For this first course, you can…

Stop thinking outside the box! And start thinking ABOUT the box! That’s right. From the University of Wisconsin, Stout, you can get a degree in ‘packaging’. (This might be an interesting side-skill for anyone who is thinking of making a career of smuggling or drug trafficking.) But I digress.  Now, if anyone tells you to ‘shove it’, you can ask them how they’d like that wrapped!

Here’s one that might help ME out: Decision making! Indiana University’s Kelley school of business offers a doctorate in decision sciences. (Don’t we all wish the people in front of us at the drive-thru had taken this course?)

The next time you go to a parade, you’re sure to BLOW all your fellow marchers away! No, literally, “BLOW”, with your degree in bag piping! Team up with the Carnegie Mellon School of Music in Pittsburgh, Pennsylvania, and become an expert in being full-of-air!

And, here’s some modern courses that are truly a sign of the times we live in:
Guys: What your frat house didn’t teach you, you can learn here, when you take a course in “Phallus” from the Occidental college. This class ‘touches on’ the different aspects of the phallus, from historical opinions, to their role in relationships!
Sure. Because there AREN’T ALREADY enough guys bringing the ‘uh… “SUBJECT” to the table. Ladies, if you weren’t impressed before, you’ll be thrilled the next guy who talks about his wang could actually be a degree-carrying expert!
Hmm… wonder what their ‘practical lab’ is like in that course? One thing’s for sure, it gives a whole new meaning to “CRAMMING” for an exam! (Which would be particularly interesting in a coffee shop!) ;-)

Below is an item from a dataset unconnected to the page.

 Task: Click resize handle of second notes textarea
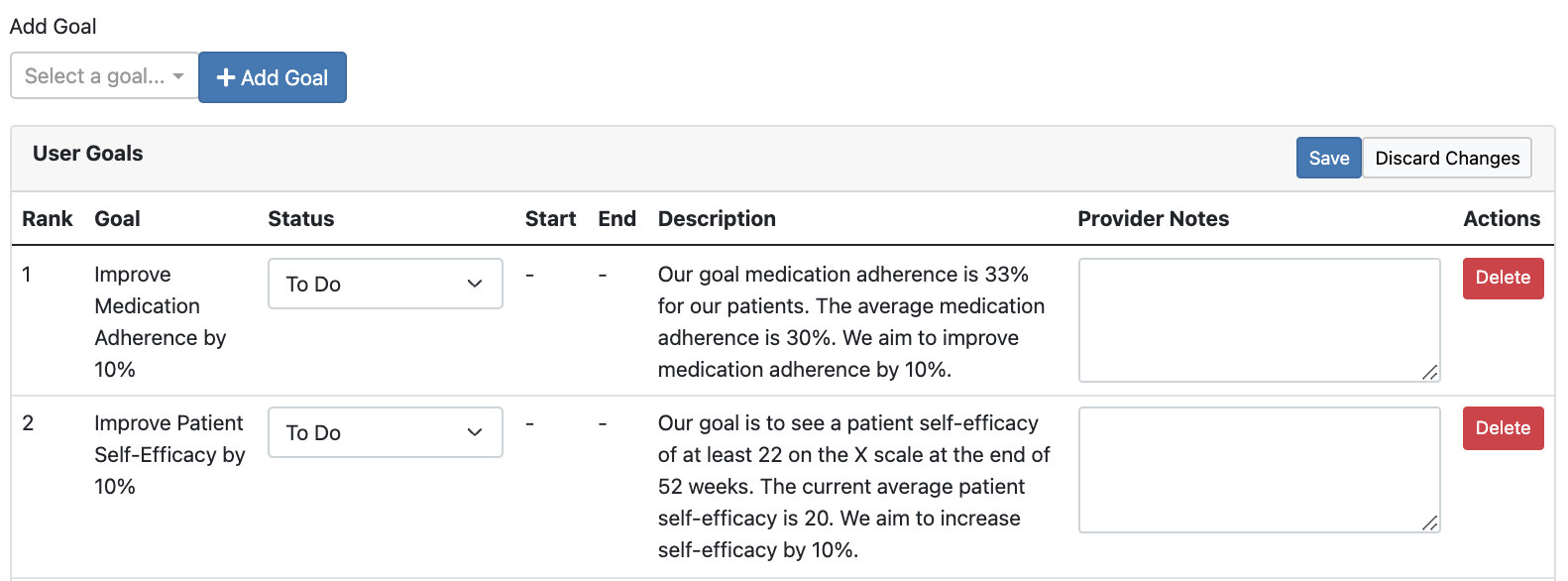(1429, 523)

Fatties, you might want to listen in: If all the pics of skinny women all over the internet is not enough to make you put down the bag of chips and get off the couch,  then perhaps getting practical credits for this course will be incentive.

You too, can take a class in ‘The Art of Walking’ (which will come in particularly handy as you can get practical experience just traversing the campus at Center College in Danville Kentucky. Now, you will no longer feel unqualified to get off your fat ass. With this degree, you’ll be an expert!
(Though, guys, I don’t recommend you suggest this course to your wives or girlfriends.)

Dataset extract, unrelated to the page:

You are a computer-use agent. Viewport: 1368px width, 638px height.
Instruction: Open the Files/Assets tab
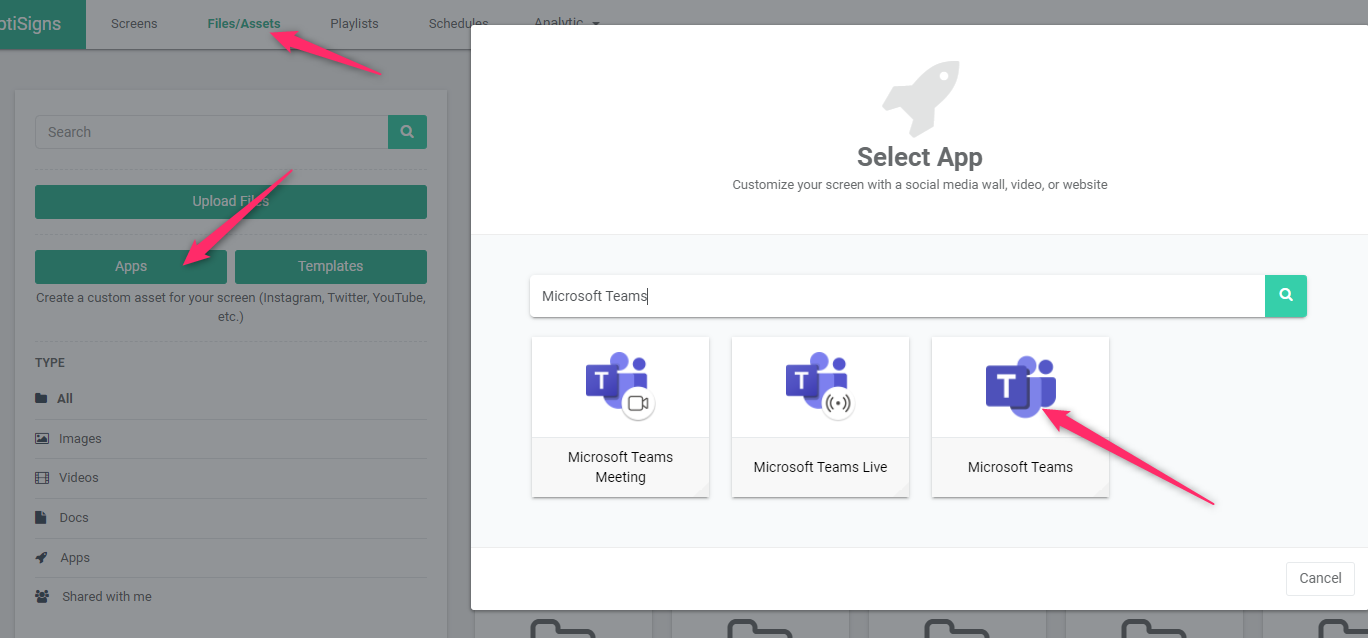[244, 24]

Alright, gangstas: This one’s for you! At Williams College in Massachusetts, you can take a course in the ‘Comparitive History of Organized Crime’. Now, instead of being a trade passed down from your former family members, you can actually feel proud to have learned all about how organized crime started, and it’s rise to power and fame. So, now, when you get arrested, you can use an ALL NEW defense: “ I LEARNED IT IN COLLEGE!!”

But speaking of ‘not-hating’, Swarthmore college offers a course in ‘Non-violent responses to Terrorism’. Really? I can’t really think of any time this might be ok, but I guess someone has taken the trouble to peruse all possibilities, and this is the best option they could come up with.

Moving on…

For all your virtual-junkies out there: The next time you encounter a virtual bitch in a cyber-world, like IMVU or World-Of-Warcraft, she may have just taken a course in “Cyberfeminism”.
And, Ladies of the dark digital underworld, Now, when you tell a noob to ‘get lost’, there will actually be some real clout behind those pixilated paraphrases.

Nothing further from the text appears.